• Age ≥ 14 years old at time of signing informed consent

• Able to provide informed consent (and assent for participants \<18 years old)

• Documentation of a CF diagnosis as evidenced by one or more clinical features consistent with the CF phenotype and one or more of the following criteria:

‣ Sweat chloride equal to or greater than 60 mmol/liter by quantitative pilocarpine iontophoresis test (QPIT) (when not taking a cystic fibrosis transmembrane conductance regulator (CFTR) modulator)

⁃ Two well-characterized mutations in the CFTR gene

• Clinical diagnosis of CFRD, defined as a person with CF and diabetes mellitus, treated with insulin for ≥3 months prior to screening

• Using the same insulin regimen for ≥1 month prior to screening and collection of baseline CGM data, with no plans to change regimen during the study: either multiple daily injections of insulin (MDI), basal-only without bolus insulin, an insulin pump without automation, or an automated insulin delivery (AID) system other than the BP (which is an exclusion)

• Total daily insulin dose must be ≥0.1 units/kg

• Able to speak and read English sufficient to understand the pump user interface and provide written materials for safe operation of the BP

• • For pediatric participants, this applies to both the participant and caregiver

• For participants \<18 years old, living with one or more parent/legal guardian knowledgeable about emergency procedures for severe hypoglycemia.

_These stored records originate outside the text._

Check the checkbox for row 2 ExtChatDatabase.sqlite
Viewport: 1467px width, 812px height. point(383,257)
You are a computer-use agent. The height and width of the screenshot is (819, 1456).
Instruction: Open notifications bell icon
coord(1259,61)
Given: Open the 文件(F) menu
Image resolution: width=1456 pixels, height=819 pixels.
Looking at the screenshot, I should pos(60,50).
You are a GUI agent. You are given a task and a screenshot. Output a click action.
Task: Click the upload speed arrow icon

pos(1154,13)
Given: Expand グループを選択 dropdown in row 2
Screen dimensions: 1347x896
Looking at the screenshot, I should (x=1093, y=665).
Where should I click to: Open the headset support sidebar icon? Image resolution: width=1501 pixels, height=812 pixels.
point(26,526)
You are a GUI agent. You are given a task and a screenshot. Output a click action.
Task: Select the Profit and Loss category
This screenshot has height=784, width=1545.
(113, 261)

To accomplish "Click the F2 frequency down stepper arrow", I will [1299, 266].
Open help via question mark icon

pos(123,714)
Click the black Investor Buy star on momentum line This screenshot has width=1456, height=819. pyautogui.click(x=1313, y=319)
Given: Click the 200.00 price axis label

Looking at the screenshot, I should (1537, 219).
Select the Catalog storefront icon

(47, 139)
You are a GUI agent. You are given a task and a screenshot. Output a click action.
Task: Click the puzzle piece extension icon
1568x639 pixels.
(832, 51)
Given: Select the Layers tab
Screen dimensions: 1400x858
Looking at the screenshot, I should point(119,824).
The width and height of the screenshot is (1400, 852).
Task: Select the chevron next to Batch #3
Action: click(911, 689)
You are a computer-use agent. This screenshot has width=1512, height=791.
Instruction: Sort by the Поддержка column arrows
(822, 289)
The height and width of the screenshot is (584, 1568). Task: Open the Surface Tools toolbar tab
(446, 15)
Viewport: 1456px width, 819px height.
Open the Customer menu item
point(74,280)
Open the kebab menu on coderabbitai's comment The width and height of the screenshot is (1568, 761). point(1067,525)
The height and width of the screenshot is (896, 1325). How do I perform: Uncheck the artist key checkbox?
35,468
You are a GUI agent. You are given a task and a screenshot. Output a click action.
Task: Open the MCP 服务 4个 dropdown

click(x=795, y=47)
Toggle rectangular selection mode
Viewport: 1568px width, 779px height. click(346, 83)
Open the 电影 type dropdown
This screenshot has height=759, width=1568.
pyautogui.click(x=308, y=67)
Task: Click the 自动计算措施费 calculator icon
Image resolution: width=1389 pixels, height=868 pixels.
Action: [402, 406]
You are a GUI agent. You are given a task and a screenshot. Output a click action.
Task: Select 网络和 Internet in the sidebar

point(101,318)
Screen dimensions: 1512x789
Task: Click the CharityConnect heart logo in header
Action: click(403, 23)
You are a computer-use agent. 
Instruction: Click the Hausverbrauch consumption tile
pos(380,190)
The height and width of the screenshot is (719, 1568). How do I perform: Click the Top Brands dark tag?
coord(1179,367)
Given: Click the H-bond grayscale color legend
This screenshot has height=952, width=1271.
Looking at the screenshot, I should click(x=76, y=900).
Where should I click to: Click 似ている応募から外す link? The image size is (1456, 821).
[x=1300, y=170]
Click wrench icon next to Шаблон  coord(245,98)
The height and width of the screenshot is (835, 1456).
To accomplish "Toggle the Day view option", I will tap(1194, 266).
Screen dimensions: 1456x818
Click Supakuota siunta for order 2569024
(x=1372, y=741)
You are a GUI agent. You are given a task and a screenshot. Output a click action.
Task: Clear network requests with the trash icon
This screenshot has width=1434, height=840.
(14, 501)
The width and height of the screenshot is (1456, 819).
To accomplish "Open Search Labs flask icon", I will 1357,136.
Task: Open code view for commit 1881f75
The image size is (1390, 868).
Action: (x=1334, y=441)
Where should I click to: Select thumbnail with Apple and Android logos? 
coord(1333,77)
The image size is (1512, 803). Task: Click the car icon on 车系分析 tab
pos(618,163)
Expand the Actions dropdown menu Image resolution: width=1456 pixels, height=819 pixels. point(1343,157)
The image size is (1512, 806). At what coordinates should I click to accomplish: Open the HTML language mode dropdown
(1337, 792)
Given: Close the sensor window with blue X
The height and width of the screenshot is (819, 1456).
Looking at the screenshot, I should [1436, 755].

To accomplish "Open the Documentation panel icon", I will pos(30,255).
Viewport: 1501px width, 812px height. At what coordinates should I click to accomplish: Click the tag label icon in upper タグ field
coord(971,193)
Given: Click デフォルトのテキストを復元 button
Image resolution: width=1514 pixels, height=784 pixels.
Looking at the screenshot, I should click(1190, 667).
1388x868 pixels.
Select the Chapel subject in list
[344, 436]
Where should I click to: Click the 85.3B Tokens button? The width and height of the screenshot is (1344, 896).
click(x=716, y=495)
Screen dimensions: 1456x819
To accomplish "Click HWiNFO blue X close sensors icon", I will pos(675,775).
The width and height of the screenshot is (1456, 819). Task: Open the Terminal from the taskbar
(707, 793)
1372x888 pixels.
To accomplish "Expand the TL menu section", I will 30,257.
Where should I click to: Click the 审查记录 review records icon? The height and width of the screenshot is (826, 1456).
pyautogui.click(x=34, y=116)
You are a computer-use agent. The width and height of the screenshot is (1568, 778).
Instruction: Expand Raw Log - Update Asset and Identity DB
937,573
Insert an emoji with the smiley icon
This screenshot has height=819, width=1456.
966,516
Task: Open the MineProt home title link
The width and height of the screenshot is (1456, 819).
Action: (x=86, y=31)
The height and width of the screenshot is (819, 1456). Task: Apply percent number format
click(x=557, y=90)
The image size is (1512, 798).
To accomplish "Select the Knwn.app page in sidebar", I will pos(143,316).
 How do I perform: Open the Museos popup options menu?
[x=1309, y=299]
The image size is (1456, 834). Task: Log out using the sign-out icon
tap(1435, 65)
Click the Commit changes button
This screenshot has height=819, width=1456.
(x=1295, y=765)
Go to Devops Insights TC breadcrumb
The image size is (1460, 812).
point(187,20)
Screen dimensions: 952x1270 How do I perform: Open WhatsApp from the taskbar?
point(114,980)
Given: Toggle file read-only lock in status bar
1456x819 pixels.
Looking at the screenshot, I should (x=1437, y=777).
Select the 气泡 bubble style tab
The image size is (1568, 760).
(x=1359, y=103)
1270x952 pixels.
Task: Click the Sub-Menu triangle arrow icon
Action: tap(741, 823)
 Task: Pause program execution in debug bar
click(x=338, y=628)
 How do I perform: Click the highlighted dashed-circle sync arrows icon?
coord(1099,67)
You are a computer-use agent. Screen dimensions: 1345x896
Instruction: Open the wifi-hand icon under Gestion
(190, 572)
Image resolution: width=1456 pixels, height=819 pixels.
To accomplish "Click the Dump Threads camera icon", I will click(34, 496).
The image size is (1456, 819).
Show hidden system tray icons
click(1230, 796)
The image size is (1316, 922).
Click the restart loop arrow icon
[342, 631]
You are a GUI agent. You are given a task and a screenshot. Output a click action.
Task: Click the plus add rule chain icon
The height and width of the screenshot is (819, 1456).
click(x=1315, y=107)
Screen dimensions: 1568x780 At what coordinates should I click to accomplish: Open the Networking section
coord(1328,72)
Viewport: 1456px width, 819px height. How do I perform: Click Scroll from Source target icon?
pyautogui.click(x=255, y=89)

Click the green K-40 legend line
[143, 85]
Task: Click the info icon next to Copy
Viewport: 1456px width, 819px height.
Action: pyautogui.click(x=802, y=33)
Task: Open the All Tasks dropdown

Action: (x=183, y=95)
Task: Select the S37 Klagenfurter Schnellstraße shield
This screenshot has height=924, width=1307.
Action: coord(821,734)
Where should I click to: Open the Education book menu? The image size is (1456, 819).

A designated care partner must be willing to be linked to the participant's Dexcom Follow application with location sharing on.

• For participants \>18 years old who live alone, participant has a relative or acquaintance who lives within 30 minutes of participant and is willing to be contacted to check on participant if study staff feel that participant may be experiencing a medical emergency and cannot be reached. A designated care partner must be willing to be linked to the participant's Dexcom Follow application with location sharing on.

⁃ No use of a non-insulin glucose-lowering medication, except metformin, that is not approved for use in T1D within 3 months prior to signing informed consent and willing to not use any such medications during the course of the trial. Note: such drugs cannot be used even if prescribed for weight loss rather than glucose-lowering.

⁃ If not currently using a rapid-acting insulin that is approved for use in the iLet pump, willing and able to switch to an approved insulin when using the BP.

⁃ Participant has commercial glucagon available for treatment of severe hypoglycemia or will obtain it prior to randomization

⁃ Willing to authorize the study team to contact the participant's primary physician to inform them about their participation in this study.

⁃ Enrolled in the Cystic Fibrosis Foundation Patient Registry (participants may enroll in the Registry at the time of enrollment if not already enrolled).

⁃ No plans for trips of more than 14 consecutive days outside the United States during the period of study participation

⁃ Investigator believes that the participant can safely use the iLet and will follow the protocol • The investigator will take into account the participant's HbA1c level (there is no upper limit for eligibility), compliance with current diabetes management, prior acute diabetic complications, cognitive ability, and general medical condition. For this reason, there is no upper limit on HbA1c specified for eligibility.